Kushner’s ambitions for his new office include “reimagining Veterans Affairs,” modernizing the federal government’s data infrastructure, “remodeling workforce-training programs,” combating opioid abuse, and “developing ‘transformative projects’ under the banner of Trump’s $1 trillion infrastructure plan, such as providing broadband Internet service to every American,” according to the Post, which notes that “[i]n some cases, the office could direct that government functions be privatized, or that existing contracts be awarded to new bidders.”
The so-called innovation office is also seen as advancing the “deconstruction of the administrative state” envisioned by Trump’s chief strategist Steven Bannon, though the Post notes that the White House prefers to brand the effort as “an incubator of sleek transformation as opposed to deconstruction.”
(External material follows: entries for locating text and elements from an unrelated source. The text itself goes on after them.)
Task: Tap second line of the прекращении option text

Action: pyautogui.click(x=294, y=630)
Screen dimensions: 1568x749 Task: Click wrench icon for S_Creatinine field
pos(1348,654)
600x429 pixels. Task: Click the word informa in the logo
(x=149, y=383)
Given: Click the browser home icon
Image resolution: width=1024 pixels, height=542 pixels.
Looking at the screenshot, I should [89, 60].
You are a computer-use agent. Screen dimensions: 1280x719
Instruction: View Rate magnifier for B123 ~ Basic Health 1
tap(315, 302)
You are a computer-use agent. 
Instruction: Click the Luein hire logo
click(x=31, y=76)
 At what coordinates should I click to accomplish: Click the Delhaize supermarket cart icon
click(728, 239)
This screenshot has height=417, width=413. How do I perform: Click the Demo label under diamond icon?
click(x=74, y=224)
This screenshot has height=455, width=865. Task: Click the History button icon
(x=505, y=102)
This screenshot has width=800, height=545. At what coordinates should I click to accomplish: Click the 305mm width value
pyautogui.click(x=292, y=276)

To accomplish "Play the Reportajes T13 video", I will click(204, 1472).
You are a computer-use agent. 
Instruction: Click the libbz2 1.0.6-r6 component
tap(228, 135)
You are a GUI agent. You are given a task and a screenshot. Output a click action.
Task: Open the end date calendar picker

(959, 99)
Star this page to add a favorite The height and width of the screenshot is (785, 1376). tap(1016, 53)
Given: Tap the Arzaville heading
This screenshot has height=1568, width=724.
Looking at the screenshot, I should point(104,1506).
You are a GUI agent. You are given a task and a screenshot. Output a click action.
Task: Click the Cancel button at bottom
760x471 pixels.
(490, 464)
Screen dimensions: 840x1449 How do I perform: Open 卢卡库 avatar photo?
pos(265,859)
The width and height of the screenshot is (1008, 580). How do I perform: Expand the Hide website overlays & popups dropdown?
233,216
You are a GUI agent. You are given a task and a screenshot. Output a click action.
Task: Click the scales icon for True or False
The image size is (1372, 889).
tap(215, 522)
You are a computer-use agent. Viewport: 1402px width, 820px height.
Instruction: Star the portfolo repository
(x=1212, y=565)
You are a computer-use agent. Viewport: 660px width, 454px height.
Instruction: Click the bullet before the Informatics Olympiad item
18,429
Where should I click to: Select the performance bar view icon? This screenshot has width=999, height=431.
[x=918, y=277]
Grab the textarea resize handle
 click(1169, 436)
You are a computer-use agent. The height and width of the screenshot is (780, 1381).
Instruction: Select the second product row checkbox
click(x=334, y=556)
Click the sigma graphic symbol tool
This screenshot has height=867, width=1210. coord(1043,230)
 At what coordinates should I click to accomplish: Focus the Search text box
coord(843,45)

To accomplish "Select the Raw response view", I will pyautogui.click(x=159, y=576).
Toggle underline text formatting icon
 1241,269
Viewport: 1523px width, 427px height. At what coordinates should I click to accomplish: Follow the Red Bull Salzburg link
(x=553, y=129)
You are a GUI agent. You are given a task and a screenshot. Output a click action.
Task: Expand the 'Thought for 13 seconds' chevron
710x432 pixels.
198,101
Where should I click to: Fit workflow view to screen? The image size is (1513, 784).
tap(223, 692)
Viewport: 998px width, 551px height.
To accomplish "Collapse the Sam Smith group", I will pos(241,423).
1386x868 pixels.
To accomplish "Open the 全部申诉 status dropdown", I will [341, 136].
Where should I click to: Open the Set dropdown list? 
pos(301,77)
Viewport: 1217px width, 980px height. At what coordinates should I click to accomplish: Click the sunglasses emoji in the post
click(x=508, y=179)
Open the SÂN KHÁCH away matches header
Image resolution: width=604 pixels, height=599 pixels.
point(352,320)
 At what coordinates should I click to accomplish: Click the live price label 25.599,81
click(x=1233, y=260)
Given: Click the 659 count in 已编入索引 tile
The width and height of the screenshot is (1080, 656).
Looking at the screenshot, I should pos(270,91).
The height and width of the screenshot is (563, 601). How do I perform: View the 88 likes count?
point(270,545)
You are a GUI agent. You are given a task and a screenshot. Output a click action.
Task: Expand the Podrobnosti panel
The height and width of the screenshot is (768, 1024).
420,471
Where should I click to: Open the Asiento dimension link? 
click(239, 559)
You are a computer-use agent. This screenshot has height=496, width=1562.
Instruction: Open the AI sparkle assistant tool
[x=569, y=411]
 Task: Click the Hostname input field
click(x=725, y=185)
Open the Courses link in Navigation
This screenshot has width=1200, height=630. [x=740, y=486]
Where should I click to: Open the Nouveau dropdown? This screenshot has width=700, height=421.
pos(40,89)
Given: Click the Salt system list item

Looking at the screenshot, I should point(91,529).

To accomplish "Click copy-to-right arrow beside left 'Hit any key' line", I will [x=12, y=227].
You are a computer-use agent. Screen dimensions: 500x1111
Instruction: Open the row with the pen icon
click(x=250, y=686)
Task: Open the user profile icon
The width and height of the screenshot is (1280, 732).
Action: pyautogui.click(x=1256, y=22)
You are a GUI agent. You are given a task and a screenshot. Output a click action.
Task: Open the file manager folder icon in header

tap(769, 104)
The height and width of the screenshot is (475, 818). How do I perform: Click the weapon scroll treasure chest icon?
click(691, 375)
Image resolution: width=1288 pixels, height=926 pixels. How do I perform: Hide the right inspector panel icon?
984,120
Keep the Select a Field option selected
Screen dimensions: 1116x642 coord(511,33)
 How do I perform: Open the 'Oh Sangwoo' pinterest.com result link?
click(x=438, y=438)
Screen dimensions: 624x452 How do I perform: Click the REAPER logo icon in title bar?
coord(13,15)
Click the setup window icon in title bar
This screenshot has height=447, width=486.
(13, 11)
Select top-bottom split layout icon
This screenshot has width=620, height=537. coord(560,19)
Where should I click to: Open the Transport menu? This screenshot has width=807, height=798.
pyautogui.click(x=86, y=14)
Creation of the office follows a recent executive order signed by President Trump which instructed agency heads to flag “unnecessary” programs within their departments to be slashed as part of a grand “reorganizing” scheme.
Kushner will lead a team of Wall Street and corporate alums that includes former Goldman Sachs president Gary Cohn; Chris Liddell, who served as chief financial officer for General Motors, Microsoft, and International Paper; real estate heir Reed Cordish; and Dina Powell, former Goldman Sachs executive and former adviser to George W. Bush, among others.
The group also boasts partnerships with Silicon Valley titans including Apple chief executive Tim Cook, Microsoft founder Bill Gates, Salesforce chief executive Marc Benioff, and Tesla founder and chief executive Elon Musk.